Objective: To determine the accuracy of dual-source CT (DSCT) to quantify coronary stenosis compared to intravascular ultrasound (IVUS) and quantitative coronary angiography (QCA).
Methods: 21 patients (23 vessels) were examined with DSCT, IVUS and invasive coronary angiography. Coronary minimal luminal diameter (MLD) and area (MLA) were measured in cross-sectional multi-planar reformatted images perpendicular to the vessel long-axis. The vessel cross-sectional area stenosis (MLA/CSA ratio) was calculated. DSCT results were compared with IVUS and QCA.
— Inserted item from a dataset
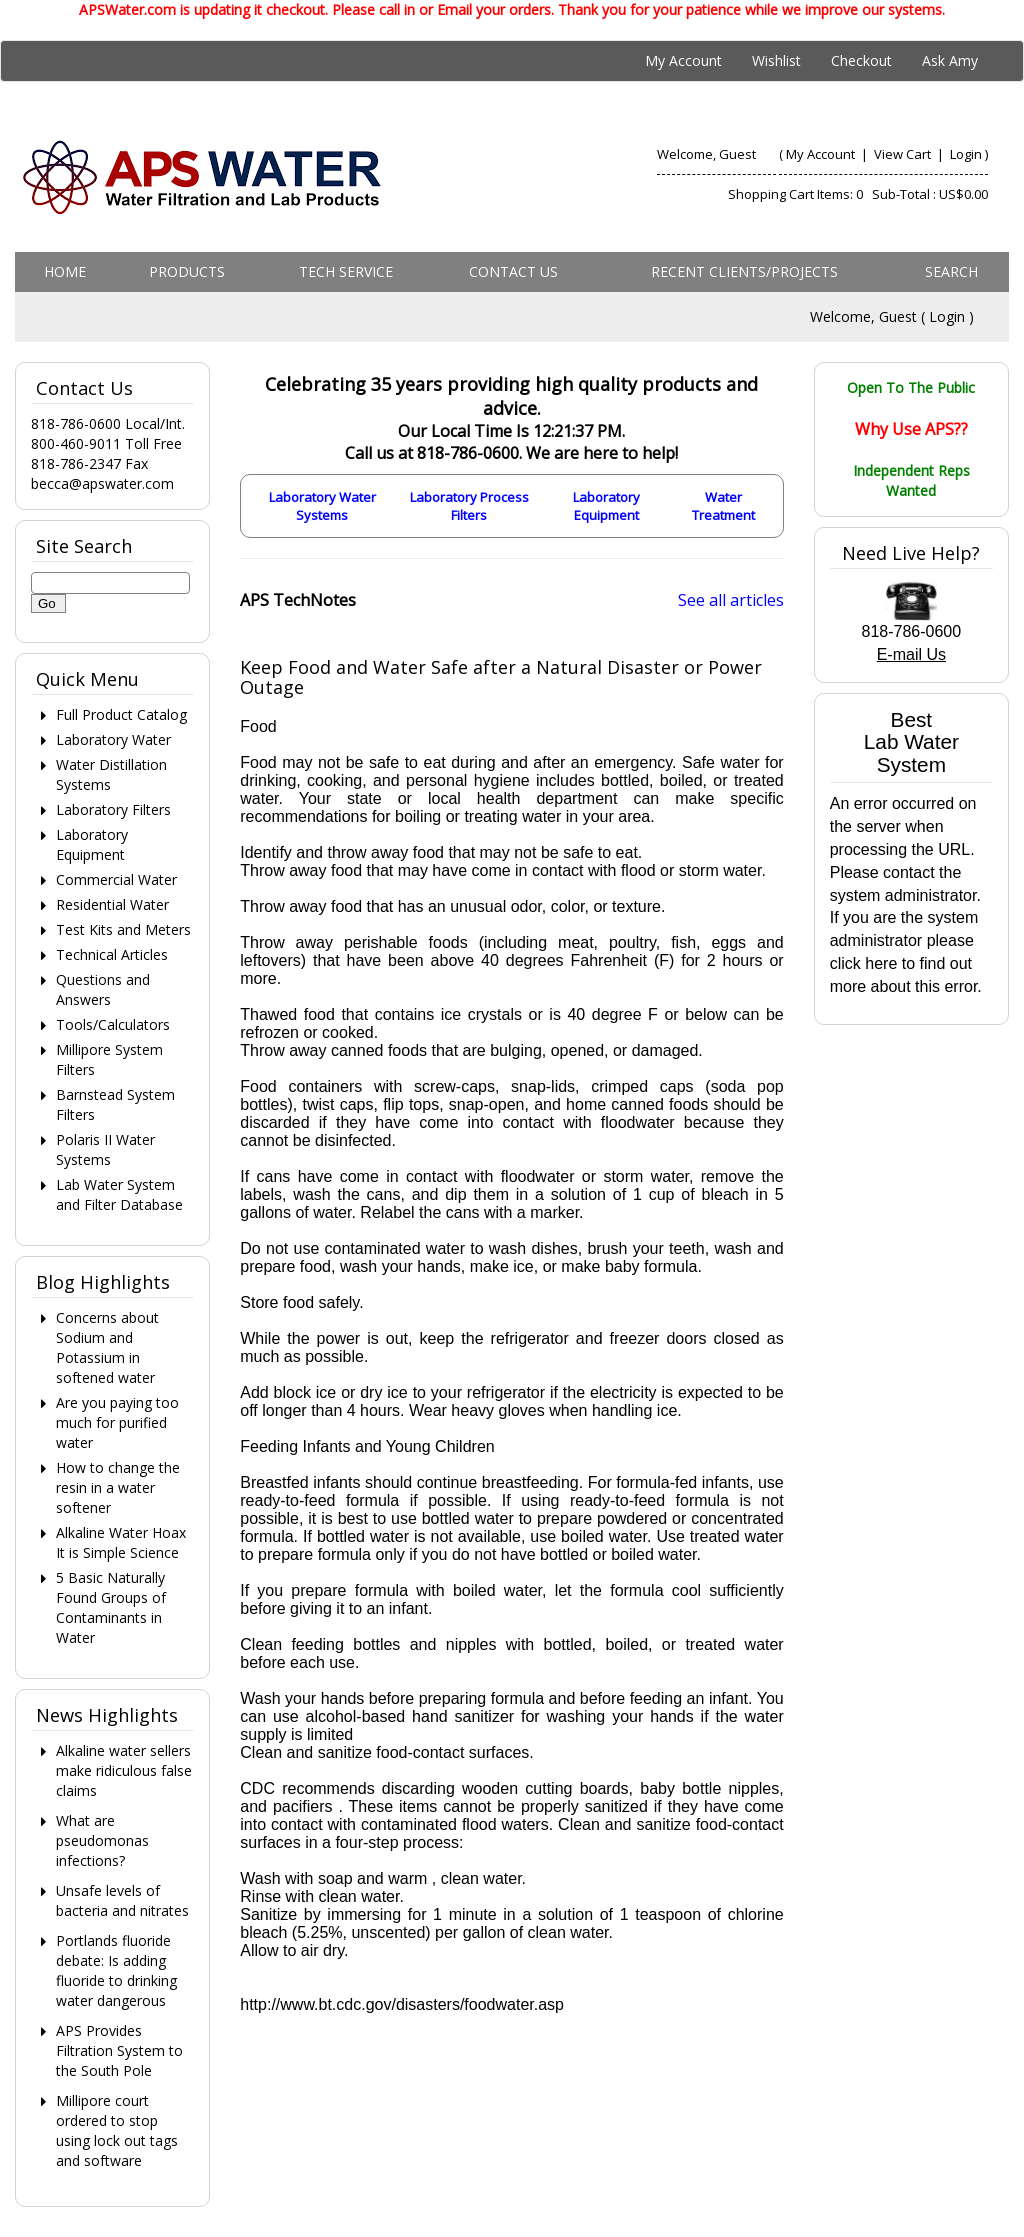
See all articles (731, 600)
Results: A good correlation between DSCT and IVUS was noted for diameter and area stenosis (r=0.69 and r=0.73), with an overestimation of MLD stenosis by DSCT (+9.1%) and an underestimation of MLA stenosis (-5.8%). For MLD and MLA, high correlation coefficients (r=0.78 and r=0.90, respectively) were found between DSCT and IVUS; and the bias was almost zero (-0.41 mm and +0.1mm(2), respectively). The correlation between DSCT and QCA was moderate (r=0.60) for MLD stenosis with minor overestimation by DSCT (+4.0%) and moderate (r=0.59) for MLD (bias, +0.01 mm). The cross-sectional area stenosis showed a moderate correlation (r=0.59) between DSCT and IVUS (+0.00).
Conclusions: DSCT allows accurate quantification of coronary stenosis as compared to IVUS. An excellent correlation was found for the MLA between DSCT and IVUS.